Dati da elaborare:
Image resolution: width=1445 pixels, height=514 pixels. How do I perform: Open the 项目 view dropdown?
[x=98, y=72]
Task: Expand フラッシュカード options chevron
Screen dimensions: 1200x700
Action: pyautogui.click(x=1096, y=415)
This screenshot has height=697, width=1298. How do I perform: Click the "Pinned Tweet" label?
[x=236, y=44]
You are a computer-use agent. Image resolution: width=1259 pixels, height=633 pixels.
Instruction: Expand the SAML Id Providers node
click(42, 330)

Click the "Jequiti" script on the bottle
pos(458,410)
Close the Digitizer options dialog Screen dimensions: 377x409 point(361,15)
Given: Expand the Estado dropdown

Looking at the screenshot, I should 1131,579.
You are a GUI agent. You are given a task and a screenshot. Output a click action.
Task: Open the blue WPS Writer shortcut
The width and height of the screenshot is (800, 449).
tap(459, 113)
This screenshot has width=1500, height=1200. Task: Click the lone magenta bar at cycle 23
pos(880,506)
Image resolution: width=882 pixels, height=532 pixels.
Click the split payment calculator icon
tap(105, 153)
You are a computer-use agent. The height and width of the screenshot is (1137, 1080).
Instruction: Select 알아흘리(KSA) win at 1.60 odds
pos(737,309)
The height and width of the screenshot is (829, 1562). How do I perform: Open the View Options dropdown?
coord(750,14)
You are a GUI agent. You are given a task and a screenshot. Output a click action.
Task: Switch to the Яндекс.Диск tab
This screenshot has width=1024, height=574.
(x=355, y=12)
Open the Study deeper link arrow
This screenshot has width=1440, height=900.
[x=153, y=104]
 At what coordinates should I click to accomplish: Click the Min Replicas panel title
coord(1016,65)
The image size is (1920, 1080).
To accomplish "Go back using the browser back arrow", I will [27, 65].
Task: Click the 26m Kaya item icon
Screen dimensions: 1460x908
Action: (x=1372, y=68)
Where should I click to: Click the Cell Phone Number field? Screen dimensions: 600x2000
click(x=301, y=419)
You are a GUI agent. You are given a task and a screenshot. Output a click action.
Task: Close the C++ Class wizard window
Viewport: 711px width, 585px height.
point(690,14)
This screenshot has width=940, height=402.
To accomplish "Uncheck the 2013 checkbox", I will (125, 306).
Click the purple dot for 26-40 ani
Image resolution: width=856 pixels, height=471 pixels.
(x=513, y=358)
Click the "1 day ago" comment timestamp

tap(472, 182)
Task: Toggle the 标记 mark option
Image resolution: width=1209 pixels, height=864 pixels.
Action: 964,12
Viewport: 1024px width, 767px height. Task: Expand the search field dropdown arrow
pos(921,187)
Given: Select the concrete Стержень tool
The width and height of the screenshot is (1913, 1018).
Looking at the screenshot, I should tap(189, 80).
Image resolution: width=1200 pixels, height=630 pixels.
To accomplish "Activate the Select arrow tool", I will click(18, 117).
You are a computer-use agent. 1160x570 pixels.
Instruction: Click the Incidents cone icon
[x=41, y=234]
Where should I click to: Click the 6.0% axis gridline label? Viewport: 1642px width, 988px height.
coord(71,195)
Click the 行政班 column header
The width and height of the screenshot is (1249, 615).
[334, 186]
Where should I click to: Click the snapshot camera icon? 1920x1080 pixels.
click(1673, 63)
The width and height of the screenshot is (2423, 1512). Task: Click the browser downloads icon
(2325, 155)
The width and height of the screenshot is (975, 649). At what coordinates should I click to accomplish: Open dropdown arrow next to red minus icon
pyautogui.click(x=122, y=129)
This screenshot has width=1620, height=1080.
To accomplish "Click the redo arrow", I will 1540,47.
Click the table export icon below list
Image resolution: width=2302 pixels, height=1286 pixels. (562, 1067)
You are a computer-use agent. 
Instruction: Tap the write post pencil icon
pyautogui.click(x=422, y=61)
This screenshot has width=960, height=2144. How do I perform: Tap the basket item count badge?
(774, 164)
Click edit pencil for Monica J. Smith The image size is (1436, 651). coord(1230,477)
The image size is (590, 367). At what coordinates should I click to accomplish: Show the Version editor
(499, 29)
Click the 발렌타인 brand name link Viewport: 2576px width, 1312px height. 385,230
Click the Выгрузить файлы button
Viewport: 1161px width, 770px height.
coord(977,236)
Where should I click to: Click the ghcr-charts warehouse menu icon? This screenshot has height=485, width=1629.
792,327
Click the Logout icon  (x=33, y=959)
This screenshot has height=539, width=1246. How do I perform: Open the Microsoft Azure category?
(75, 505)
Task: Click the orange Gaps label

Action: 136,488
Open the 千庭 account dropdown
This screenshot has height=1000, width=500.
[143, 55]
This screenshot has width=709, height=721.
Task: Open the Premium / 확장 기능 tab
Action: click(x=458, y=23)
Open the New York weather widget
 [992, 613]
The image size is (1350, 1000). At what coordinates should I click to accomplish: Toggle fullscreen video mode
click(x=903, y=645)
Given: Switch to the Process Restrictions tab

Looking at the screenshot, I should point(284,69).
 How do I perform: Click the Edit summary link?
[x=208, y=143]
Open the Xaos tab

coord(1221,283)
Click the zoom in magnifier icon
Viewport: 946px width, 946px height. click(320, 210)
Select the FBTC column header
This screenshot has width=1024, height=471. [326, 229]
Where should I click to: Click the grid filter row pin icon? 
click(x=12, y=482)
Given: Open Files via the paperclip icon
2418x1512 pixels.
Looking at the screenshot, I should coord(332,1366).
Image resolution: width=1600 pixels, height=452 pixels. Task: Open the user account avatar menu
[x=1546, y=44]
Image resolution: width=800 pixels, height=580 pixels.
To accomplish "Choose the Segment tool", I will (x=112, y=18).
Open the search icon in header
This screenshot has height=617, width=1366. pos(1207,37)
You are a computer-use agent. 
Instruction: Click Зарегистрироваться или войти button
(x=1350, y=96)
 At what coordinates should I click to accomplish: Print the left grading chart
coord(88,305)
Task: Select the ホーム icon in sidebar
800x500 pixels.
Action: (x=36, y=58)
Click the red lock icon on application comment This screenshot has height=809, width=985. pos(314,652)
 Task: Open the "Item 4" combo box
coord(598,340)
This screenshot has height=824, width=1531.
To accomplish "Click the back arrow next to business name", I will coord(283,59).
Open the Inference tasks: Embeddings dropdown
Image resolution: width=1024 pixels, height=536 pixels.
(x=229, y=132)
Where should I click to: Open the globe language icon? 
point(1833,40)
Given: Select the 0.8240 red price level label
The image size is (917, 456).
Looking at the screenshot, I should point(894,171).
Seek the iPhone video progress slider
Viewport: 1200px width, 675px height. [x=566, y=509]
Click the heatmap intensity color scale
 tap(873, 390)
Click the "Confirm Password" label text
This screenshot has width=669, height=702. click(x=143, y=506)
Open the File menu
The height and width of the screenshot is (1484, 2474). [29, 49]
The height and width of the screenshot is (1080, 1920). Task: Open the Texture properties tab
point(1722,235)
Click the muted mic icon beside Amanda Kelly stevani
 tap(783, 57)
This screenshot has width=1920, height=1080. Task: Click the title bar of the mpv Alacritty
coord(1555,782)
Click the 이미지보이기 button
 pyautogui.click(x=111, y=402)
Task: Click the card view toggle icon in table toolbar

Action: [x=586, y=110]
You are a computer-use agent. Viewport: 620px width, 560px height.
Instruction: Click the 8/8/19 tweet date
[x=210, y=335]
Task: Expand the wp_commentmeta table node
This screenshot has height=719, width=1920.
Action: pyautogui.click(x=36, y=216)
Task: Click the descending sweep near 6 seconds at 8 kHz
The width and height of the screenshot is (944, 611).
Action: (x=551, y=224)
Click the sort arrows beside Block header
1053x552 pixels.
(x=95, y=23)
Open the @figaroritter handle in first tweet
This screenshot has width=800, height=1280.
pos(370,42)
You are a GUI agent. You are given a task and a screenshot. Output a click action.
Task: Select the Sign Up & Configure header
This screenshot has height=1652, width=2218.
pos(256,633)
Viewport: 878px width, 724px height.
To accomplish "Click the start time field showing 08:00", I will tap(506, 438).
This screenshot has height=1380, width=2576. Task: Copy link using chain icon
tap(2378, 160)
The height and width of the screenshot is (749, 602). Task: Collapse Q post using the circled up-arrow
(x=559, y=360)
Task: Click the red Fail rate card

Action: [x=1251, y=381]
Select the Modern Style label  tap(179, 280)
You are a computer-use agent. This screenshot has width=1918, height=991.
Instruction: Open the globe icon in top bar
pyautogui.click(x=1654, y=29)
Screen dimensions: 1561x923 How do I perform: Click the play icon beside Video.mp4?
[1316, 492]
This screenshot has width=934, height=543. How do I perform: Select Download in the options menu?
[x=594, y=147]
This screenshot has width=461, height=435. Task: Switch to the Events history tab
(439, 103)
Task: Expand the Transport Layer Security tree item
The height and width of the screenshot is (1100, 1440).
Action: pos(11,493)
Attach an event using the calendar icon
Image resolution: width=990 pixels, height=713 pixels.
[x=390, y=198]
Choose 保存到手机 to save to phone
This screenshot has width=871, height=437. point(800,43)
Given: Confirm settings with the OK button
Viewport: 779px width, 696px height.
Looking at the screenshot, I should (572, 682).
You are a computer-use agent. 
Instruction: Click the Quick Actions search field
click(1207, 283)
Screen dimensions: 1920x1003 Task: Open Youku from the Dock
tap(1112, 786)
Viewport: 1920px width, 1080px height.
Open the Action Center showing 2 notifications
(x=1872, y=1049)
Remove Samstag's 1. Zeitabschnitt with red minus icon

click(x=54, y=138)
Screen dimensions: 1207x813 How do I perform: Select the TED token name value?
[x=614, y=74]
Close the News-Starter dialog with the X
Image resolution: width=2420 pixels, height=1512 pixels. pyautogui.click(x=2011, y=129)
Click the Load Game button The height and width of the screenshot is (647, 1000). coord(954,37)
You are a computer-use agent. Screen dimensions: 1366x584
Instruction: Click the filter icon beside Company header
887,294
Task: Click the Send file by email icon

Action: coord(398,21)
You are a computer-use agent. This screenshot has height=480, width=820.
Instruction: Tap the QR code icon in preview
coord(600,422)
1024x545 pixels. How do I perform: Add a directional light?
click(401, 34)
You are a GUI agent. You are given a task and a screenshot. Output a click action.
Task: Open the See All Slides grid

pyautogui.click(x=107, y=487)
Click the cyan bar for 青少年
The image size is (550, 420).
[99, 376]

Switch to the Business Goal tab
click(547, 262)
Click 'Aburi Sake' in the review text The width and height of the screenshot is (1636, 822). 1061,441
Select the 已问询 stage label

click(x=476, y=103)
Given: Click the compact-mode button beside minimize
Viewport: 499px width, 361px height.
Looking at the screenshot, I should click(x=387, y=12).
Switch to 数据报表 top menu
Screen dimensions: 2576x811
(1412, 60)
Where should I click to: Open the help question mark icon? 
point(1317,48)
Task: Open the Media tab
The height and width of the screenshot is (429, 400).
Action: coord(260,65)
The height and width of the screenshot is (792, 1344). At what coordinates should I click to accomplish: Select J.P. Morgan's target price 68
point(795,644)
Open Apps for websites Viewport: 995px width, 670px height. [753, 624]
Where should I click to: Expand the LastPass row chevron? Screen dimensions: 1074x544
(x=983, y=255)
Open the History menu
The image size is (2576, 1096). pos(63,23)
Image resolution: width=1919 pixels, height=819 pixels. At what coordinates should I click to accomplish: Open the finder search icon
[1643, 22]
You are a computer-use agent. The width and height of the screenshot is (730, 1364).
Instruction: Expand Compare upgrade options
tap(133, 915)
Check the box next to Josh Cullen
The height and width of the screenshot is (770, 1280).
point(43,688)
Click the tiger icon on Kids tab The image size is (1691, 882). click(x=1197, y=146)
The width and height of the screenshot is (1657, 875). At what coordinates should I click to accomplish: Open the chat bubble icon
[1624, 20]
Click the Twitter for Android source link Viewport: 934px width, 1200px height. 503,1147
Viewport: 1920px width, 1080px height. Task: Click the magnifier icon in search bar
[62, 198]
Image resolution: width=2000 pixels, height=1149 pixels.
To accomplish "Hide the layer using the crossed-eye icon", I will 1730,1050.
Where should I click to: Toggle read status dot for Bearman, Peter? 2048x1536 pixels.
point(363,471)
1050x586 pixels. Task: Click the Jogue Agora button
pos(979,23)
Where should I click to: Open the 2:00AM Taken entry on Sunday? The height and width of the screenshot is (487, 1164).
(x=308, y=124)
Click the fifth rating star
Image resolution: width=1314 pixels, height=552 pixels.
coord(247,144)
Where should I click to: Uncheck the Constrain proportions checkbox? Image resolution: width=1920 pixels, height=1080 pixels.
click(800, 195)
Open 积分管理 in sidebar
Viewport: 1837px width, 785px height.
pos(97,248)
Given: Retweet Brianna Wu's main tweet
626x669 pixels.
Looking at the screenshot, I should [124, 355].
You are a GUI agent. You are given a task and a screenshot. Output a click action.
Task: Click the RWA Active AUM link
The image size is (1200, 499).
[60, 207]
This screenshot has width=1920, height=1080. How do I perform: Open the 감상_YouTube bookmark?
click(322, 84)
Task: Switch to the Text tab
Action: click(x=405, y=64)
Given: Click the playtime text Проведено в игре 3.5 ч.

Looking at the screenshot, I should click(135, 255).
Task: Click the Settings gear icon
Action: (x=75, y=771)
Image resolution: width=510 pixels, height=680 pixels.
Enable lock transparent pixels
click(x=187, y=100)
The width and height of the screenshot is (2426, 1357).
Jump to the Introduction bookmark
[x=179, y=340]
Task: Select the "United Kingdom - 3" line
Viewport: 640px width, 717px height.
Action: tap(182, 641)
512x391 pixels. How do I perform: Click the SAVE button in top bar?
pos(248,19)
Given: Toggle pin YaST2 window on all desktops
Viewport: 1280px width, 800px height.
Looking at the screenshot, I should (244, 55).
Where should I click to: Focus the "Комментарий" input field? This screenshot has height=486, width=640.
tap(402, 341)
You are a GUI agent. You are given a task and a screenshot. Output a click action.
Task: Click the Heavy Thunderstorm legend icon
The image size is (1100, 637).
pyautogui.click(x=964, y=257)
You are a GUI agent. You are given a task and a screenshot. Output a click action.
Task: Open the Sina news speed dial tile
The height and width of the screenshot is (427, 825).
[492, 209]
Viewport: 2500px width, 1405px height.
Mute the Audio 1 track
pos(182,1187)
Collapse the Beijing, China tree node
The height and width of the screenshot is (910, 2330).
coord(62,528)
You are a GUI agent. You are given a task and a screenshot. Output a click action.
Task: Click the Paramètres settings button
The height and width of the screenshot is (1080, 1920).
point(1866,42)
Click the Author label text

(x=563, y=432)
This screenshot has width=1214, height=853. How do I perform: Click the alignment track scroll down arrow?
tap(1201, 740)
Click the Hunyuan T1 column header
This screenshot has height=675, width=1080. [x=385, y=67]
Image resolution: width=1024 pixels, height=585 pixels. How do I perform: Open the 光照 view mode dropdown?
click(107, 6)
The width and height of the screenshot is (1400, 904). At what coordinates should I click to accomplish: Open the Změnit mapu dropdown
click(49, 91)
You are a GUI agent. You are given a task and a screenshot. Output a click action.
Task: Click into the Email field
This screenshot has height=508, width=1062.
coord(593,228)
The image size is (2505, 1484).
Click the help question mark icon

Esercizio assegnato: Riporti senza alcuna modifica il tratto delle voci che va dall'inizio fino alla riga contenente "[x=236, y=44]", inclusa.

Risposta all'esercizio:
Image resolution: width=1445 pixels, height=514 pixels. How do I perform: Open the 项目 view dropdown?
[x=98, y=72]
Task: Expand フラッシュカード options chevron
Screen dimensions: 1200x700
Action: pyautogui.click(x=1096, y=415)
This screenshot has height=697, width=1298. How do I perform: Click the "Pinned Tweet" label?
[x=236, y=44]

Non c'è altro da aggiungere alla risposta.